FCC Licensed Amateur Radio Operator, Extra Class

Finished Up The Motorola T-1504 UHF Duplexers

I managed to finish the refurbishing of the last two cavities on that set of Motorola T-1504 UHF BP/BR duplexers yesterday. These are headed to a new home on a repeater down in Florida. They’re working great, doing just over 102 dB of isolation per branch, and only 1.1 dB of insertion loss per branch.

Here are just a few photos taken as I was disassembling and refurbishing the two high pass cavities. I had already overhauled the two low pass cavities back in July and used these on a repeater of my own while I was shuffling equipment around between my UHF repeater systems. The folks down in Florida should get many years of great performance out of this set.

The nice thing about UHF duplexers in general: they’re smaller and a bit easier to move around during service work. The challenge of Motorola UHF duplexers like these: not losing your grip on that (rather stiff) spring inside the tuning cylinder/plunger assembly. As I can attest from a couple of days ago, if you lose your grip on the copper plunger while pushing to compress the spring down in order to remove the e-clip from the end of the rod, the e-clip, spring, and all the washers go flying through the air with enough force and speed to put an Atlas rocket engine to shame! And as Ol’ Murphy would have it, they don’t all go flying in the same direction or end up landing in a nice, orderly collection. That creates one of those moments when I’m thankful I don’t own one of those Alexa or other voice recognition devices, because there’s no telling what sort of response the thing would have to the language which ensues during such an event. Just sayin’…
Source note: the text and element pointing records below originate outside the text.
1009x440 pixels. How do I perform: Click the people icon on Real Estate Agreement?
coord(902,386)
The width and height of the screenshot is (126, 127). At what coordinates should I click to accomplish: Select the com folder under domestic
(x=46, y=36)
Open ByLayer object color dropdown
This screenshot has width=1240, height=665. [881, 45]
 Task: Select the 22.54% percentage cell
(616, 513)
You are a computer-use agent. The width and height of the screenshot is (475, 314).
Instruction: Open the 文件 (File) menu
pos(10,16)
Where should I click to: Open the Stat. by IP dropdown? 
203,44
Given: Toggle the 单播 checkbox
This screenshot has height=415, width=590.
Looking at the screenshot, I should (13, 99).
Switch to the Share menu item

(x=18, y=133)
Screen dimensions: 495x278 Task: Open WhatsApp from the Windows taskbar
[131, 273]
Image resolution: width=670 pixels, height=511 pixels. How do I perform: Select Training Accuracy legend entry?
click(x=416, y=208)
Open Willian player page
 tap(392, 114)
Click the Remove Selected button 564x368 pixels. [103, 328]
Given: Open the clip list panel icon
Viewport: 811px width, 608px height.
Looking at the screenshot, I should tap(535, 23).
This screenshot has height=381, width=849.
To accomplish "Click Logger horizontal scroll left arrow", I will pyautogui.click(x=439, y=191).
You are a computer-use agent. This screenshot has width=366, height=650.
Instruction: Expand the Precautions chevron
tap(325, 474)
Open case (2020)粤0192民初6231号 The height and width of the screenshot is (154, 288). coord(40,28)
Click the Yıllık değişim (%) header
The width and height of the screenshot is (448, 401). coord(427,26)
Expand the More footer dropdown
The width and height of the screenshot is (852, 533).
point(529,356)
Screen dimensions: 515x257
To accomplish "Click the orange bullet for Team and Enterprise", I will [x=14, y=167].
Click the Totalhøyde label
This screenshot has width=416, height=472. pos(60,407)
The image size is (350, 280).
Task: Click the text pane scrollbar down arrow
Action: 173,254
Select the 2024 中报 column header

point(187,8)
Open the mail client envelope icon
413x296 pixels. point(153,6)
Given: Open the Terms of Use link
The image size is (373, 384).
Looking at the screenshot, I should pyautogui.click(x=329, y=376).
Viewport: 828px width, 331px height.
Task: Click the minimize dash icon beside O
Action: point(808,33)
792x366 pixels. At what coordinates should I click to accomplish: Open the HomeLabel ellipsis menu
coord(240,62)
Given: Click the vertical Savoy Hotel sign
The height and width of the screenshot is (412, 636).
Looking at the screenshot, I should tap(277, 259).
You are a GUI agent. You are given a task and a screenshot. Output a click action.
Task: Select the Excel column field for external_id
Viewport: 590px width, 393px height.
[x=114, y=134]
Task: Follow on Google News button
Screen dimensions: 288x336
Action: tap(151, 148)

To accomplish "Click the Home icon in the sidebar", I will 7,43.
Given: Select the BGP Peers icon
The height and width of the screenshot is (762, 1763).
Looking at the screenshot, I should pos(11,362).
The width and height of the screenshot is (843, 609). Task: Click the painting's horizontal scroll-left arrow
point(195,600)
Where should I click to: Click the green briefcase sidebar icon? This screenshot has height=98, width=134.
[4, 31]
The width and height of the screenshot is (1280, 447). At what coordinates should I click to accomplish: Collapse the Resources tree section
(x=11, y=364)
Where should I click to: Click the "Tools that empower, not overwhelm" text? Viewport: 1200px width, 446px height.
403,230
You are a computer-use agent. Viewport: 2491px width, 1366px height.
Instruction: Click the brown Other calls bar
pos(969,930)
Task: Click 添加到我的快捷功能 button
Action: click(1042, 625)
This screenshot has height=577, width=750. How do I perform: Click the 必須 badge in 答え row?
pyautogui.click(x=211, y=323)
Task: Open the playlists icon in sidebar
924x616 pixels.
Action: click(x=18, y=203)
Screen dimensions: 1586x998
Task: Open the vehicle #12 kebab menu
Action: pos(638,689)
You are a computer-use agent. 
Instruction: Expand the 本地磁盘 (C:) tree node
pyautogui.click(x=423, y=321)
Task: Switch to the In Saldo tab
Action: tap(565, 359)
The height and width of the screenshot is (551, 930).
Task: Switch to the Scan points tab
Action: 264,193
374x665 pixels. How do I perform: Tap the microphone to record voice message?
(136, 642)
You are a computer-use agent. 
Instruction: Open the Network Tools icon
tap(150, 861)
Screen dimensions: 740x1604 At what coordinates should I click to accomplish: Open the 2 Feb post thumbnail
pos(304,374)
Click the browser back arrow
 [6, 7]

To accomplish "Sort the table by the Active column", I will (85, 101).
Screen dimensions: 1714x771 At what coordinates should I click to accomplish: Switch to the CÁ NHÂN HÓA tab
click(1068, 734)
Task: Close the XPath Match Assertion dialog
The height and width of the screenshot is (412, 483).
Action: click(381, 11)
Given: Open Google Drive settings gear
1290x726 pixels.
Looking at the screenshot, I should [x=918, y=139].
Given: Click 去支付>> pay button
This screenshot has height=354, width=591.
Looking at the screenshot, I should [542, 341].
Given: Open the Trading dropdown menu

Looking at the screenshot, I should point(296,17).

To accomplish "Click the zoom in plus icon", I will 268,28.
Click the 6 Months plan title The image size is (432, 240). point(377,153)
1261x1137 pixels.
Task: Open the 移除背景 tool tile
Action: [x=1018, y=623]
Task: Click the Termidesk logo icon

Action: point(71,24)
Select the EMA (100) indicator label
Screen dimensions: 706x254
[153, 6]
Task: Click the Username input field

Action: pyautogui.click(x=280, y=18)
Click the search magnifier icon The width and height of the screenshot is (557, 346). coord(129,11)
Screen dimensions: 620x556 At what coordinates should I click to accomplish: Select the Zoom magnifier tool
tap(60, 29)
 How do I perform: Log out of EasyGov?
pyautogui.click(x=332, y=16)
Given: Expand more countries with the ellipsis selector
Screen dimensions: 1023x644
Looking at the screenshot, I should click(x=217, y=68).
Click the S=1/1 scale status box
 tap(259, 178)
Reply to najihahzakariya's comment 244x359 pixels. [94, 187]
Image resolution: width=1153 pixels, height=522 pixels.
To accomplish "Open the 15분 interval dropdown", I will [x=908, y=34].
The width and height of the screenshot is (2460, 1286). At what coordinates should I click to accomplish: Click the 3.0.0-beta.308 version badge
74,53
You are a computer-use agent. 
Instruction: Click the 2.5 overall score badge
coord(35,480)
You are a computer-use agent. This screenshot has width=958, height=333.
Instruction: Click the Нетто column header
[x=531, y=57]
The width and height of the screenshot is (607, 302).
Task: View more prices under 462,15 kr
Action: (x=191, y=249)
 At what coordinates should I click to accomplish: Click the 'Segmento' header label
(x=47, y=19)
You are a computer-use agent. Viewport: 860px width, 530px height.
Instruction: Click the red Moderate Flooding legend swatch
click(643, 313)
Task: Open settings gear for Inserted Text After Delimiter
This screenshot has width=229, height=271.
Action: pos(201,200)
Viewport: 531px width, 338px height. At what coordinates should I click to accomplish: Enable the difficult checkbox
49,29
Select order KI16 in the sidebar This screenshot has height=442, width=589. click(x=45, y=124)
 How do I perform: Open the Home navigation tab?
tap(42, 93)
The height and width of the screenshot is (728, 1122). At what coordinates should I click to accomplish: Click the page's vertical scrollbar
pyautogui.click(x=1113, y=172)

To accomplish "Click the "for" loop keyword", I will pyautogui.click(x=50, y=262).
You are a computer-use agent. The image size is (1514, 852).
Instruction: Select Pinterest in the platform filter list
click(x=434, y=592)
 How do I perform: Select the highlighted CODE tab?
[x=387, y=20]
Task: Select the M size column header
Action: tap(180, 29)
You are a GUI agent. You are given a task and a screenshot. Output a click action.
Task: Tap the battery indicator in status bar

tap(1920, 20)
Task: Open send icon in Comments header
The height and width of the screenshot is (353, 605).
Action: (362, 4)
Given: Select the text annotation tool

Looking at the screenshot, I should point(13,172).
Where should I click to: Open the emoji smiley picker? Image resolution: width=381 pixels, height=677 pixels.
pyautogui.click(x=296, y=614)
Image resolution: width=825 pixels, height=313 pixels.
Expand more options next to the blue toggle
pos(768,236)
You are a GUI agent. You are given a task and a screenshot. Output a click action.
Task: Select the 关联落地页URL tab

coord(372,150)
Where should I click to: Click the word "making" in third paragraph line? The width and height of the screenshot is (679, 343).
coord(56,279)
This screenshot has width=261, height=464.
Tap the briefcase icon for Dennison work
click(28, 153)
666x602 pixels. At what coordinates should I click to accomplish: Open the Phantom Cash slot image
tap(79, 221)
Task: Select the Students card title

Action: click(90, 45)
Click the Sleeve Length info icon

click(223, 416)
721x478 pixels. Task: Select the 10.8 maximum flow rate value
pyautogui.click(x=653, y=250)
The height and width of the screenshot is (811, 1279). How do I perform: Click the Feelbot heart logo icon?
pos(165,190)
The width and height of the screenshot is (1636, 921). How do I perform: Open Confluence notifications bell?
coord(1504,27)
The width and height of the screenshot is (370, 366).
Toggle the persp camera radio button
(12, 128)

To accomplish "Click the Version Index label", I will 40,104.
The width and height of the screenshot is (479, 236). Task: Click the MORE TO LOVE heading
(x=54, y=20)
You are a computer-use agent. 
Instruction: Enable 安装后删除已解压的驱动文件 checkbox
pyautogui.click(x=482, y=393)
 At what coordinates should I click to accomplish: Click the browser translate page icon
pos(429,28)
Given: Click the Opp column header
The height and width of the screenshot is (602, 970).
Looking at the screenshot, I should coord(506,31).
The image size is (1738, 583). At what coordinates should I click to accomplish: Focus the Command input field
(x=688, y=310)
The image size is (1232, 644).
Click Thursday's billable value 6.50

The two left-most cavities (high pass / low reject) still had some sort of crud all over the top which was on them when I acquired them, which is how the right-most (low pass / high reject) looked before I overhauled them back in July. I also changed out a couple of the intercavity jumpers during this last phase of the overhaul, replacing them with more optimal length cables, which further increased their performance in the 70 cm Amateur Radio band.


One of the two high pass cavities disassembled for overhaul. Not in horribly bad shape, but some cleaning, polishing, etc. upped the performance of the branch by almost 10 dB.